Rows for locating text and elements
□ □ □ □ □ □ □

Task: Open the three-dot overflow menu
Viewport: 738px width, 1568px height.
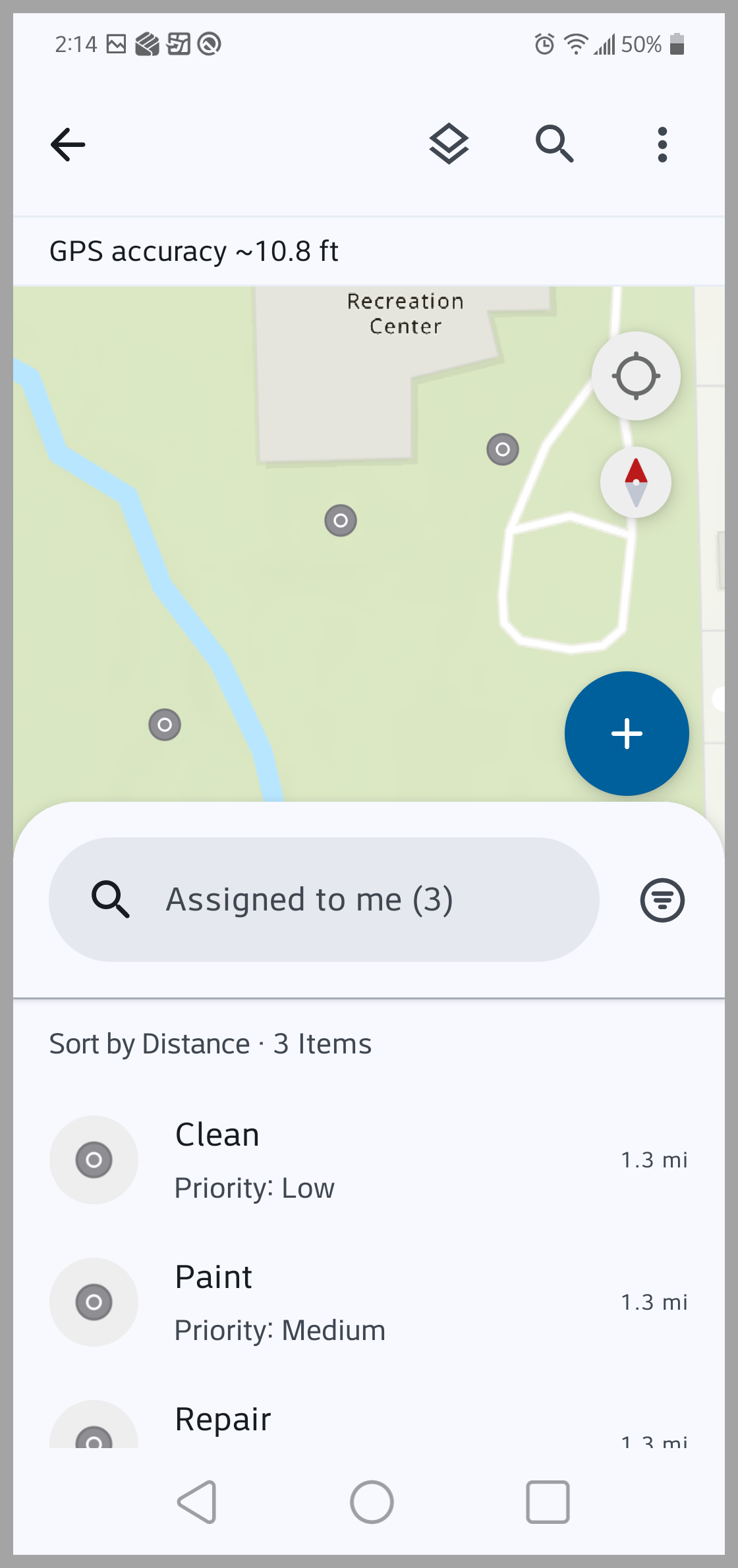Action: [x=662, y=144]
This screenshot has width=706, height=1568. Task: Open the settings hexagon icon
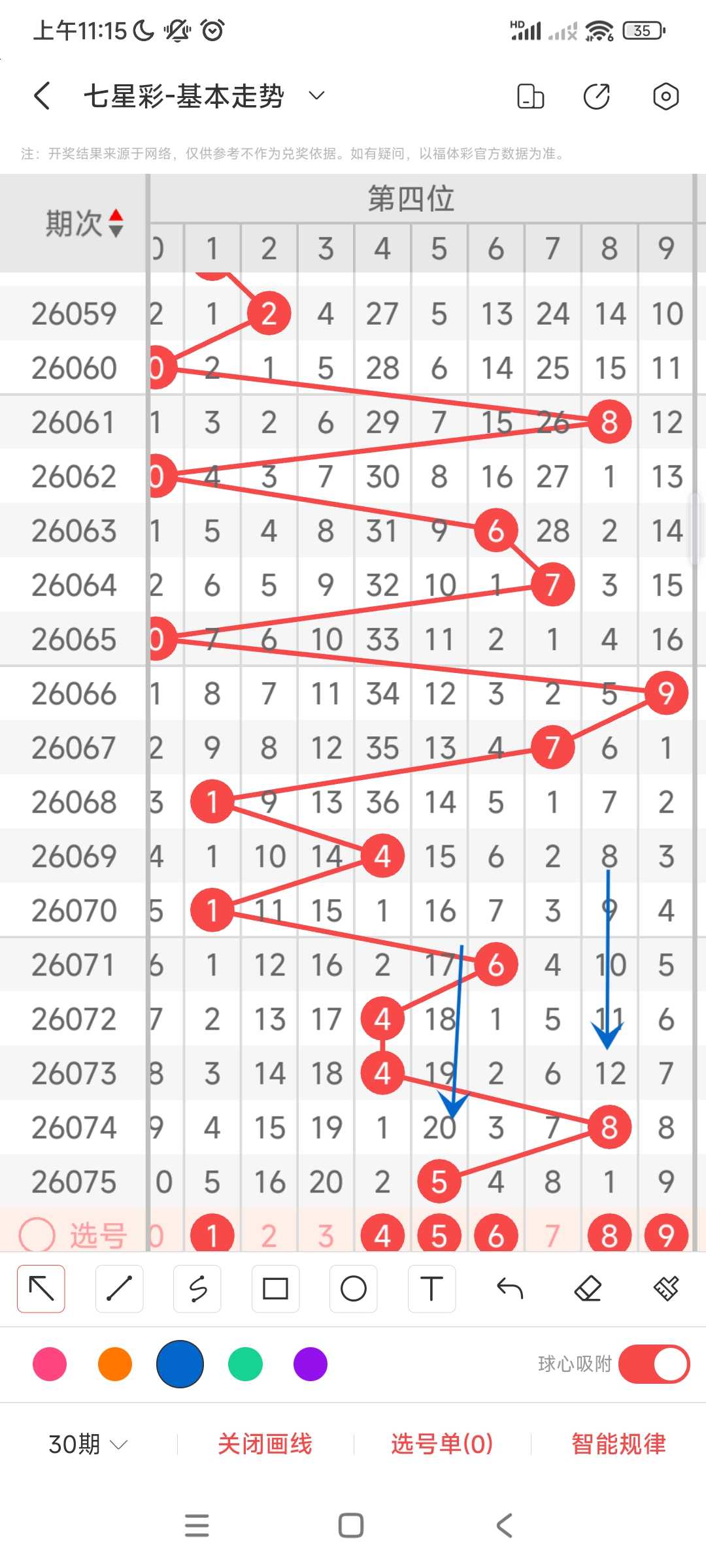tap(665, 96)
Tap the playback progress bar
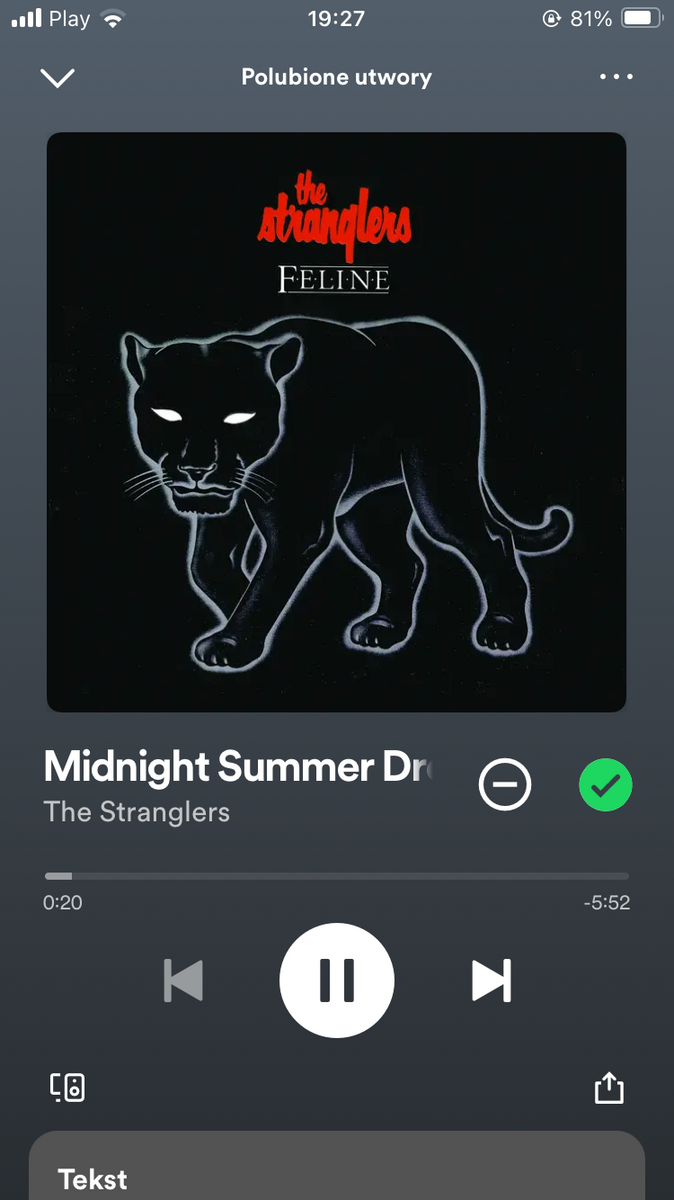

□ □ □ □ □ □ □

== EXERCISE GOAL ==
Change "icon" to "button" in the part that opens with the line containing "This screenshot has" and closes at the end of the rows, then write out that part with all else unchanged. Leave the pictures out of your answer.

== TASK RESULT ==
This screenshot has width=706, height=1568. Task: Open the settings hexagon button
tap(665, 96)
Tap the playback progress bar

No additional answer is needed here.